Toutefois, pour le court terme, M. Chaker a fait savoir que des mesures d’urgence s’imposent car : » si la LF 2015 est au service de ces mesures, on n’aura pas besoin d’une LFC. Sinon,nous serons acculés à la préparer en un court laps de temps », avertit-il. Et d’ajouter que si la LFC n’est pas une nécessité, par contre, le plan d’urgence des 100 premiers jours du nouveau gouvernement est prioritaire.
Pour sa part, Noomen Fehri a souligné que la LF 2015 comporte plusieurs lacunes. Cependant, il se joint à ses collègues pour dire qu’il n’est pas nécessaire de recourir à une LFC : «Il vaut mieux se pencher sur les préoccupations des entrepreneurs et des citoyens, résoudre les problèmes des projets en stand-by plutôt que de se concentrer des mois durant sur la LFC, et se baser sur le partenariat public-privé (PPP) pour exécuter les ressources budgétaires», a-t-il estimé.

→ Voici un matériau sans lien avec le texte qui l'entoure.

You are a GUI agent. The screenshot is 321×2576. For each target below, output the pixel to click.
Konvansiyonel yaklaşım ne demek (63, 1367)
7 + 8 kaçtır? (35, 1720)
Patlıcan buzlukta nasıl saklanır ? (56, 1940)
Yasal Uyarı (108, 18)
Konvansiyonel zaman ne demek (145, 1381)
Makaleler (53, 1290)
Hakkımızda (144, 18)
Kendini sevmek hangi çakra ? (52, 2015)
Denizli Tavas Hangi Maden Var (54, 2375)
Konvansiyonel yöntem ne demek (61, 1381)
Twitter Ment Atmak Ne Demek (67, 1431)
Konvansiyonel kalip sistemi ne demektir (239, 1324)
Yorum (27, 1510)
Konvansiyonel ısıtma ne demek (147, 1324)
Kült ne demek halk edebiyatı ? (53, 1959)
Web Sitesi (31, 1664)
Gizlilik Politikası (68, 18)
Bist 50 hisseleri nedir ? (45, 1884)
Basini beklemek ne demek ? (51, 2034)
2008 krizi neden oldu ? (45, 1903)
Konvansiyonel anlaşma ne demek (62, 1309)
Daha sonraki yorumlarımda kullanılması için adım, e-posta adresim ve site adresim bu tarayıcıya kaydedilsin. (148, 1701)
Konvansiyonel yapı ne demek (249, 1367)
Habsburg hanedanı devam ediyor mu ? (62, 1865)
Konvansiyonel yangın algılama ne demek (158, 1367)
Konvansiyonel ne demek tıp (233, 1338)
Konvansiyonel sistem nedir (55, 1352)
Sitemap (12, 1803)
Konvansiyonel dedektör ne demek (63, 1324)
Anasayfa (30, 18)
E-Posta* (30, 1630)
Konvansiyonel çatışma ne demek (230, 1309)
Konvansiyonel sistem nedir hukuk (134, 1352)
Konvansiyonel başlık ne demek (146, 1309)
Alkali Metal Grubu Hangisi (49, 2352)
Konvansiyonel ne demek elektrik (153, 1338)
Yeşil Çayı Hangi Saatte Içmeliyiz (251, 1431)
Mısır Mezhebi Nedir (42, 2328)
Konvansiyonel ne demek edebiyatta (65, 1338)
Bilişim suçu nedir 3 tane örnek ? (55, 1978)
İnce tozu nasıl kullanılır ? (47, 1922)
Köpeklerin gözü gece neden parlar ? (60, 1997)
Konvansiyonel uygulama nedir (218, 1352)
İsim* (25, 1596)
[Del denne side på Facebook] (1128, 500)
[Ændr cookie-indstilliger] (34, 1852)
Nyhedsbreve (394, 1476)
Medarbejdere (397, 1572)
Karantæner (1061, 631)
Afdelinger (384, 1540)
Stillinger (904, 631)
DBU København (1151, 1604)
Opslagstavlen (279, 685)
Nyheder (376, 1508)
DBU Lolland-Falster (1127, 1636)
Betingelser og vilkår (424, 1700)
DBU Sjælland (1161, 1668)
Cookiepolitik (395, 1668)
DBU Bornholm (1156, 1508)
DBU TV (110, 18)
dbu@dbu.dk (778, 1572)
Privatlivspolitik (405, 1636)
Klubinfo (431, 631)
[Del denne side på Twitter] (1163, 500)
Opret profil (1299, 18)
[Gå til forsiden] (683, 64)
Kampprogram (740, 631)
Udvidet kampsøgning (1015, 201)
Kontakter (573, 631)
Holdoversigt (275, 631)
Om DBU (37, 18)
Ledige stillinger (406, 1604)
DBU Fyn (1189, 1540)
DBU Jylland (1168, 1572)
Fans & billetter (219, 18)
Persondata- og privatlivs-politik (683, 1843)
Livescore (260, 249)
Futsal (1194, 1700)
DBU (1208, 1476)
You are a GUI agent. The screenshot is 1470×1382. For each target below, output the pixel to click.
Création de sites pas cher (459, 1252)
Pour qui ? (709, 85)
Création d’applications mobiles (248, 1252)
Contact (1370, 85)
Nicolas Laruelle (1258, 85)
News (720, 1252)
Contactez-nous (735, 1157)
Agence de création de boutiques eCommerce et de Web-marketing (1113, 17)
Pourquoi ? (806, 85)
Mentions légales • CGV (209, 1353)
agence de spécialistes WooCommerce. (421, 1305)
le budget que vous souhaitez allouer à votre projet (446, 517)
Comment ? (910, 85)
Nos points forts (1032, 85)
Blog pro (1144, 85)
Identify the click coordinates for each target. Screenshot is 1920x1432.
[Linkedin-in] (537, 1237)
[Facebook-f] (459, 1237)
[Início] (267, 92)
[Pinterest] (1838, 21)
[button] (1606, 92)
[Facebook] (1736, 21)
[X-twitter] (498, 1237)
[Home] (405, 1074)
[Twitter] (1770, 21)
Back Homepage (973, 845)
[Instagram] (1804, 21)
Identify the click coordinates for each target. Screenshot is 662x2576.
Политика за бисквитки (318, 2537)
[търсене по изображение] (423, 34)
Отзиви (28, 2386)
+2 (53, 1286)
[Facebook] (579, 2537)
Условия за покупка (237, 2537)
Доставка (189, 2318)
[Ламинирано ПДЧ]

Il a martelé que le plan quinquennal est tout aussi important, dans cette phase, que la LFC, «parce qu’on peut opter pour des ajustements simples, notamment au niveau de l’énergie. On doit plutôt simplifier et prendre une décision pour la fiscalité afin de créer la richesse». Le responsable n’a pas manqué de dire que son parti est très pragmatique et a une vision socioéconomique basée sur des mesures d’urgence, telles que le PPP, le tourisme et une loi pour lutter contre le problème des déchets.
Quant à Slim Besbes, il a fait savoir que la LF est un instrument des prévisions des recettes et des dépenses. Il s’agit, selon ses propos, d’un ensemble de fonctions économique, sociale, structurelle et conjoncturelle. «Ce sens de la LF a été perdu ou amputé depuis la révolution, notamment au niveau de la fonction structurelle. Et on n’a gardé que la fonction financière conjoncturelle, afin de répondre aux pressions économiques et sociales pour parer au plus pressé».
Pour le budget 2015, ayant également une fonction financière, un ensemble de prévisions ont été établies sur la base des indicateurs économiques, dont la conjoncture des mois d’août et septembre 2014, prévoyant une stabilisation. » Malheureusement, l’aspect volontariste lié par la politique conjoncturelle n’a pas été clair, mais le défi relevé a été de présenter un cadre économique général pour l’exercice 2015 au nouveau gouvernement « , a-t-il affirmé.
Il a fait savoir, en outre, que La LFC est devenue, ces dernières années, une tradition, ayant pour but d’actualiser la conjoncture vu les dépenses non prévues ou non réparties. Mais si on est dans la phase d’un aménagement comptable, on peut le faire même en fin d’année dans le cadre de la LF 2016.
De ce fait, «le budget sera un véritable plan d’articulation parallèlement au plan quinquennal », a conclu Slim Besbes.